William Wordsworth and Nature: Poetry of Wordsworth: Role of Nature... A Piece describing the connection of these two

It is well-known in the world of poetry readers and literary persons that nature and Wordsworth more or less work like synonymous to each other. Without nature, the poetry of Wordsworth is nothing; since the beginning of his poetic career to the end of his poetry, one can easily find the impression that nature marked upon him and his poetry. Nature is the inevitable force when we talk about the poetry of Wordsworth; it works like the central object around which the cobweb of Wordsworth’s poetry is weaved. Nature to Wordsworth means everything in his last stage… however, it was not a sudden ‘flash’, rather it was a gradual process that integrated nature to the poetry and even the life of Wordsworth. Nature in the beginning was only of a ‘secondary pursuit’ to the poet and eventually it became the ‘mistress’ and later ‘mother’ and sustainer of the poet. All the story, Wordsworth records in his celebrated autobiography – The Prelude.

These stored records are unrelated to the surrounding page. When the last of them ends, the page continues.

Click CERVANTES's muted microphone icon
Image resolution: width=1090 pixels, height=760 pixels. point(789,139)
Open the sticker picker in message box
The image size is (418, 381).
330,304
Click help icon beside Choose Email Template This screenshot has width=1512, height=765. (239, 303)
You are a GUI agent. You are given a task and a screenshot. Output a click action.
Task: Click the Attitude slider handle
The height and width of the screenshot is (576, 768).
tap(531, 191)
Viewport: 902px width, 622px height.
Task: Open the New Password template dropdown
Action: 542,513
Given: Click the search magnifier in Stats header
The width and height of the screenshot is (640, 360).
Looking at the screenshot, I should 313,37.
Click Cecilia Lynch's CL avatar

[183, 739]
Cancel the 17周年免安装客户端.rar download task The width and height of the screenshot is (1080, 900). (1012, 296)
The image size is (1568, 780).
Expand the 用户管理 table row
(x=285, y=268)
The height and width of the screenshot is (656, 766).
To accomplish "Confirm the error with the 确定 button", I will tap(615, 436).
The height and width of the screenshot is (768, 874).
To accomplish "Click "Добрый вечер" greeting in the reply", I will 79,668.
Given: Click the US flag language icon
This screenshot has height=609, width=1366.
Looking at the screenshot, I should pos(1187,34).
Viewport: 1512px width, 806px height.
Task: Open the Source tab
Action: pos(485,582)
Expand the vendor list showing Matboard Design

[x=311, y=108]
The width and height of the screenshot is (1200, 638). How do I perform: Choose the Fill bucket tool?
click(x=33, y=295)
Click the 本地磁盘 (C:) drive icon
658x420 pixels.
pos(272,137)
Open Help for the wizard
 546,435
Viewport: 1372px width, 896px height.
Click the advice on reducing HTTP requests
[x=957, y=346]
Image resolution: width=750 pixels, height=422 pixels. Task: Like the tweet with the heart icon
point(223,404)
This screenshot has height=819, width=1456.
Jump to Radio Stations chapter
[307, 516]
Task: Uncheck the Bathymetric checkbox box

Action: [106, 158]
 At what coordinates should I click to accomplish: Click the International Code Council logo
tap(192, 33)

To Wordsworth, nature does not only mean the object to see and be pleased with; he perceives nature as offering security and protection to the world, to humankind, and acting like an authority to manage the movements of the environment. Writes an author about this unique trait of Wordsworth:


“In Wordsworth’s The River Duddon: A Series of Sonnets (1820), the speaker is again drawn to the thought that nature actively protects – as the stream descends from bare upland, ‘to form a shade / For Thee, green alders have together wound / Their foliage; ashes flung their arms around; / And birch-trees risen in silver colonnade’. In the sequence, individual sonnets present different parts of the landscape, often raising the possibility of an allegorical meaning for them, sometimes making it unmistakable. In this case, the trees are like parents watching over and nurturing the young stream; the course of a life, charted by the stream, has reached childhood and nature’s nursing of the human soul is visible in the trees’ protective efforts and again, a moment later, in the cottage nearby where a ‘mother’s eyes / Carelessly watched’ her children at play (Sonnet 5). This movement of thought is typical of the sonnets and, as here, the fancifulness of Wordsworth’s language draws attention to the mind creating the allegorical sense at the same time as it claims that that sense is genuinely present.” 1
Indeed, to Wordsworth, ‘human soul is visible in the trees.’ Wordsworth is a unique poet with such blessed eyes that can actually see nature and human so commingling that one without the other cannot exist! When the sister of the poet calls him to stay with her, he composes a poem and writes the first line:
“On Nature’s invitation do I come,” 2
For Wordsworth, it was not merely the call of his sister, rather it was the call of Nature unto him… it was in the habit of Wordsworth, in his poetry and his sensibility to relate everything to Nature. A serious poetry reader can find certainly the quality in the poetry of Wordsworth that mingles human emotions and sufferings with nature – nature that endures all; nature that returns only good; and nature that acts like the guardian to humankind! It is the company of nature that lets Wordsworth listen –
“The still, sad music of humanity,”
And for the asylum, for the peace Wordsworth releases himself in the arms of nature and so he advises to everyone else. Wordsworth is the genuine flag-holder of the romantic revival’s call that advocates ‘return to the nature’.
Wordsworth wished always the development of humankind and the mutual harmony between man and man, and man and nature, ‘By Nature’s kind and ever-present aid’.
At last, to conclude this dissertation, there is no better way than quoting his lines that muse the Nature:
“The spot was made by Nature for herself;
The travellers know it not, and 't will remain
Unknown to them; but it is beautiful;
And if a man should plant his cottage near,
Should sleep beneath the shelter of its trees.
And blend its waters with his daily meal,
He would so love it, that in his death-hour
Its image would survive among his thoughts:” 3


















REFERENCES
1.     Stephen Gill, The Cambridge Companion to Wordsworth. p. 193.
2.     William Wordsworth, The Complete Poetical Works of Wordsworth (New York, Houghton Mifflin Company, 1919), p. 213.

3.     Ibid. p. 310.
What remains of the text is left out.